I never have any idea where this weekly experiment known as the iPod Devotional will take me. I fire up the aforementioned device, hit shuffle play and write about the first song that hits my heart. Today is admittedly an odd choice. The song was written in 1997 by Toby Keith and Chuck Cannon. I had forgotten that my iPod music list had a version of the tune by the iconic Willie Nelson. Today the lyrics of “Tired” caused a lot of reflection, sadness and prayer.
The narrative tells about the life of a factory worker who is, sadly, merely going through the motions of life.
Married Rebecca back in seventy-seven
I still love her and I guess she loves me too
We go to church on Sundays `cause we want to go to heaven
Me and my family, ain`t that how you`re supposed to do
That describes so many people that I know. Tired of their job. Treading water in their relationship. Going to church because they don’t know what else to do. It is particularly sad that so many Christians settle for a faith that leaves them discouraged and prone to sing the chorus of this song.
But I`m tired, Lord I`m tired
Life is wearin` me smooth down to the bone
No rest for the weary, ya just move on
Tired, Lord I`m tired
This song penetrated my heart because that was me just about four years ago. After four decades of uneven striving I was simply tired. I was resigned to stubbornly stumbling toward the finish line so I could finally find joy in glory. The following excerpt is from the revised version of When Bad Christians Happen to Good People and it reflects the change in my heart.
My fear of cheap grace and being soft on sin had led me into a dead end path of moralism and legalism. Legalism takes the sweet Gospel of Jesus Christ and mixes in some “churchified” version of the law. Church by-laws occupy equal footing with God’s Word. Righteousness is no longer about Christ but about right behavior as only they define it. Legalism cherry picks verses that support behavioral control while conveniently ignoring dozens of verses about grace, forgiveness, kindness, love, gentleness and forbearance.
Focusing on right behavior can make you moral and perhaps a good person. It does not make you righteous. Such focus is not much different (if at all) from an agnostic or sporadic church-goer who really tries hard to do right and moral things. Tim Keller wrote this provocative thought about legalism in his wonderful book The Reason for God.
The devil, if anything, prefers Pharisees—men and women who try to save themselves.
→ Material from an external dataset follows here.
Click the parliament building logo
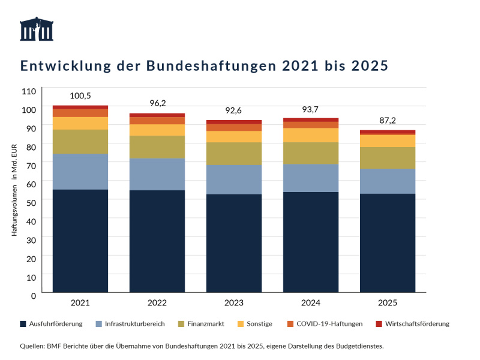37,29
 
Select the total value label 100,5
80,96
They are more unhappy than either mature Christians or irreligious people, and they do a lot more spiritual damage. (Timothy Keller, The Reason for God: Belief in an Age of Skepticism, Dutton Adult, 2007)
Without a doubt. I have been damaged. I have seen loved ones damaged. I have damaged others. I hate legalism but I don’t hate legalists. I hurt for them. I suspect they are as tired, miserable and wondering what happened to their once joyous message of the Gospel as I was.
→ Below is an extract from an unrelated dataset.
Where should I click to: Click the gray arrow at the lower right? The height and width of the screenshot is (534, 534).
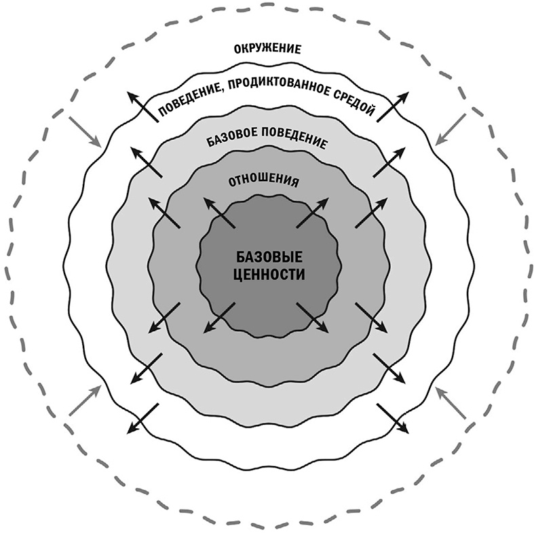(451, 402)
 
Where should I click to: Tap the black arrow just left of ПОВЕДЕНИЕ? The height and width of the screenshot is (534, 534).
(142, 107)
Righteousness is entirely because of Christ. Nothing I have done or will do will make me righteous. I spent three decades trying to be “righteous”. When I hit a dry spell I would try harder, read more books, buck up and beat myself up because I felt so distant from God. Lots of helpful Christian friends would faithfully remind me that God hadn’t moved so it had to be me. So I disliked myself more and tried harder and God seemed even more distant. I wrote a book about what to do with lambs that are wounded by the church and THEN I got wounded again by the church. It was like God was mocking me. I had reached the end of my spiritual rope. I cried out to Jesus something deep and insightful along these lines.
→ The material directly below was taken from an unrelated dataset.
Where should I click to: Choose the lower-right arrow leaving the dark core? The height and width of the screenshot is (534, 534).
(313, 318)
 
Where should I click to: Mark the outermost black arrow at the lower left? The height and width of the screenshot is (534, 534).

“I CAN’T DO THIS ANYMORE!”
God does not get insulted by all-caps. In fact, I picture Jesus smiling at that point because I was finally ready to trust Him and not myself. I had reached the point of brokenness that allowed me to really let Him into my heart. I reached the point where I no longer had to be right. I had reached the point where I didn’t want to wear a phony mask of holiness. I had reached the point where I was willing to trust God completely with everything about me. I had reached the point where I was ready for grace. I had reached the point where I was willing to believe what God says is true about me. That I am completely forgiven. I am completely loved. I am completely changed because of Christ. I am completely empowered with the Holy Spirit to mature into all of those things that are already true about me. I am righteous not because of anything I have done but entirely because of Christ.
If you are tired enough, discouraged enough, wounded enough and ready to scream you can’t do this anymore then I have good news. You are ready for grace. I am not the same guy who wrote the first edition of When Bad Christians Happen to Good People. Writing that manuscript was part of a refining process that God used to bring me to the Throne of Grace and then to begin to create a room of grace around me.
God is waiting for you to experience His grace. Legalism is a dead end street to misery. There is a better road. What have you got to lose?
Meditate on the familiar passage from Matthew 11 as translated in The Message.
Come to me, all of you who labor and are burdened, and I will give you rest. Take my yoke on you and learn from me, for I am gentle and humble in heart, and you will find rest for your souls.